The Times reviews Houston’s first new album in a decade. Pop music critic Ann Powers credits Houston for having one of the voices that “stand like monuments upon the landscape of 20th century pop.” Powers finds the new record far from her best work but says: “Should we begrudge the fact that Whitney Houston now has to work at singing?”
Nielsen SoundScan reports that Houston’s album “I Look to You” is the third top album for the week.
News reports of Houston’s tour in Australia quote disgruntled fans who complain about the star’s voice and performance. Video snippets of the 46-year-old Houston struggling to hit notes in concerts in Sydney and Brisbane circulate on YouTube and other outlets.
But Houston’s publicist, Kristen Foster, says in a statement that more than 9,000 people attended Houston’s show in Brisbane and more than 12,000 were at Acer Arena in Sydney. “Her fans were dancing and singing along with her and Whitney appreciates their support,” Foster said.
Foster also says the singer is in good health.
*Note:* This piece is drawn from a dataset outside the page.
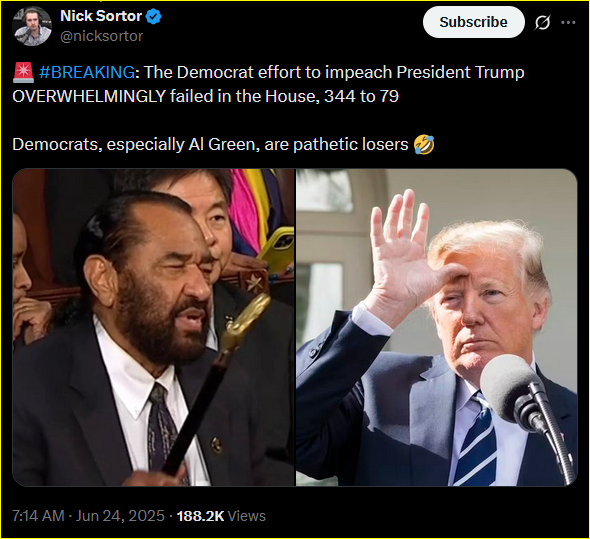Click the Jun 24, 2025 date

tap(120, 516)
Houston goes back to rehab. Kristen Foster, a representative for the singer, says Houston has voluntarily entered an outpatient program for drug and alcohol treatment. Foster calls the move part of Houston’s “long-standing” recovery process.
Houston gets into a disagreement with a Delta Air Lines flight crew when she reportedly refuses to buckle her seat belt. TMZ reports the flight attendant ultimately buckles it for her.
Houston dies at age 48, on the eve of the Grammy Awards.
Authorities release details about Whitney Houston’s death, saying the singer was discovered underwater in the bathtub of a Beverly Hills hotel where she was pronounced dead. Several prescription drugs were found in Houston’s hotel room, but Los Angeles County coroner’s officials say it’s too soon to say whether the medications played any role in the singer’s death.
Whitney Houston is laid to rest on Feb. 18 at Fairview Cemetery in New Jersey. Her funeral, held at Newark’s New Hope Baptist Church, is closed to the public; however, the family provides a live feed of the church to the media. Kevin Costner, Alicia Keys and Stevie Wonder are among the famous guests to attend.
Houston’s ex-husband Bobby Brown leaves the funeral early after being asked to move several times.
Whitney Houston leaves her entire estate to her only child, Bobbi Kristina Brown. Bobbi Kristina will receive all of her mother’s money, furniture, clothing, personal effects, jewelry and cars. The funds will be placed in a trust until the 19-year-old turns 21. Under the will, additional funds go to Bobbi Kristina on her 25th birthday with the balance released when she turns 30.
Death ruled accidental drowning
The Los Angeles County coroner rules Whitney Houston’s death an accidental drowning. The coroner says cocaine found in her system, as well as heart disease, contributed to the death. In addition to cocaine, an autopsy found traces of marijuana, Xanax, Flexeril and Benadryl, but officials conclude those drugs did not contribute to her death. Officials say Houston may have suffered a heart attack before the drowning.